What needs to be done: Copy the lines of the listing word for word, starting at the line that contains "You are a GUI" and ending at the end of the listing. Leave out the pictures.

The input:

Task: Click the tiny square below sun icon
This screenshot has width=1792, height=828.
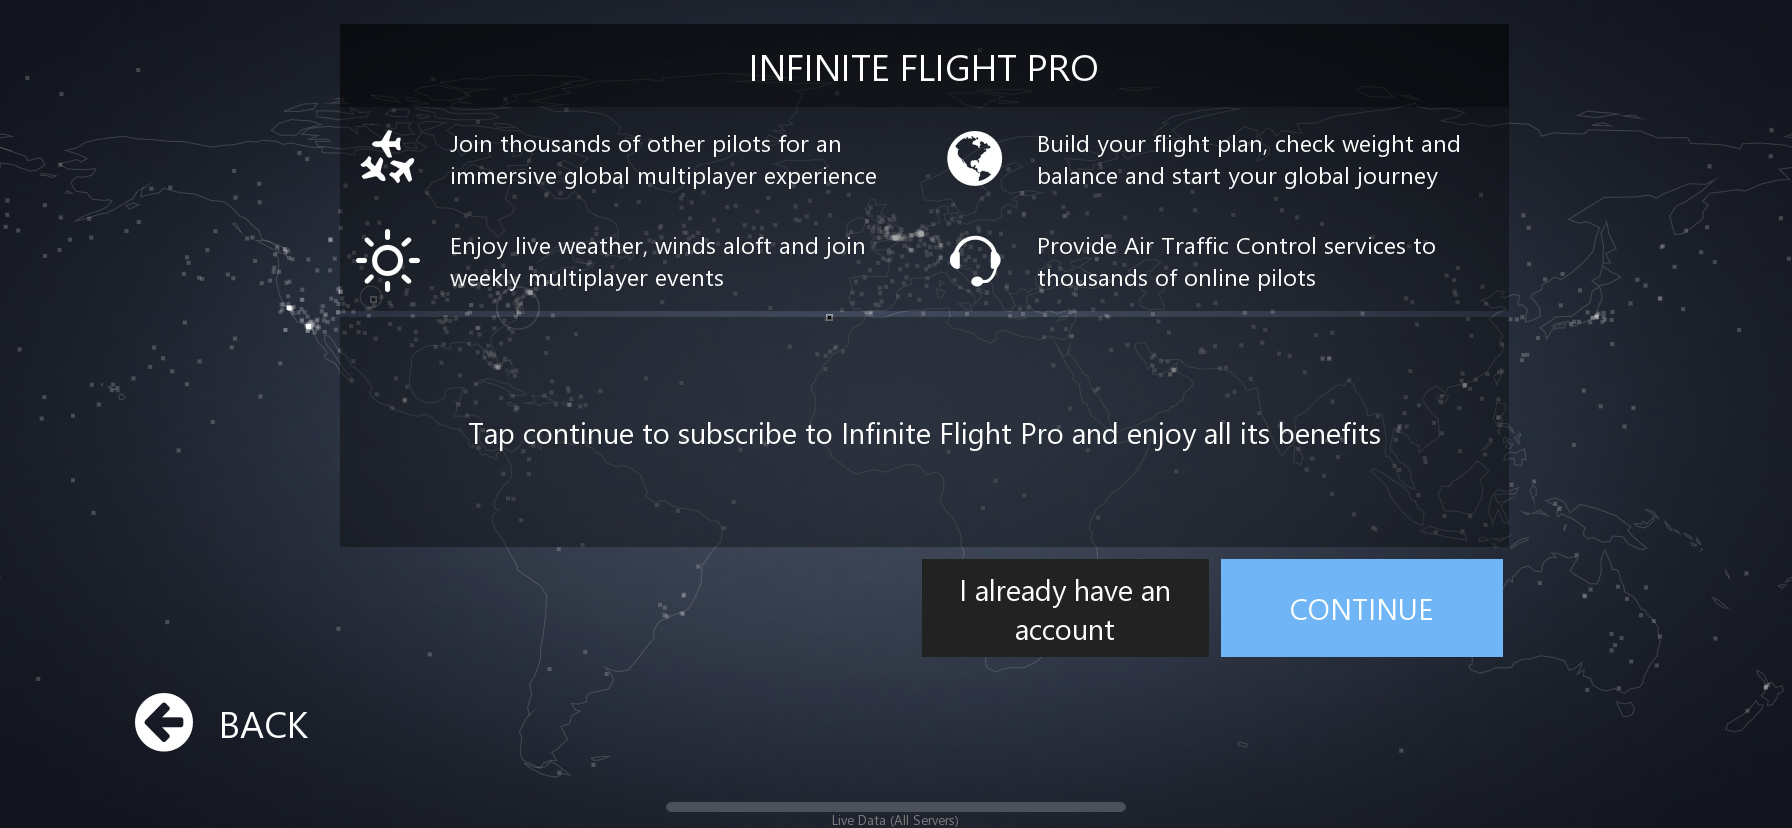Action: point(374,299)
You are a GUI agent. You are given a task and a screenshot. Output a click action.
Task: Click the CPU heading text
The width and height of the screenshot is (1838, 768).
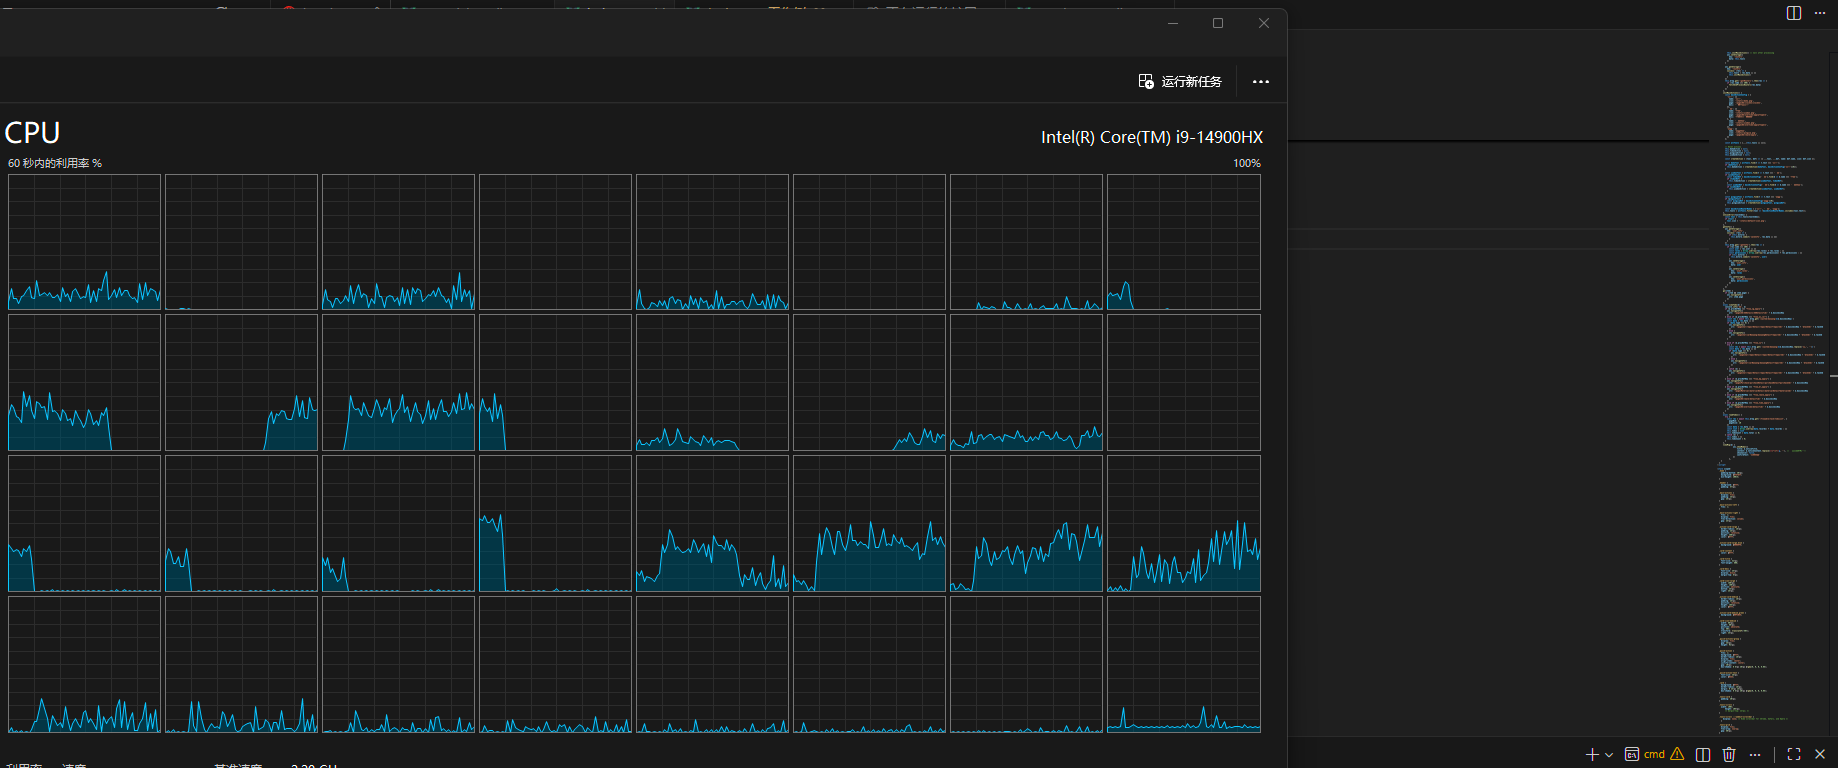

Reply to the exercise:
You are a GUI agent. You are given a task and a screenshot. Output a click action.
Task: Click the CPU heading text
The width and height of the screenshot is (1838, 768).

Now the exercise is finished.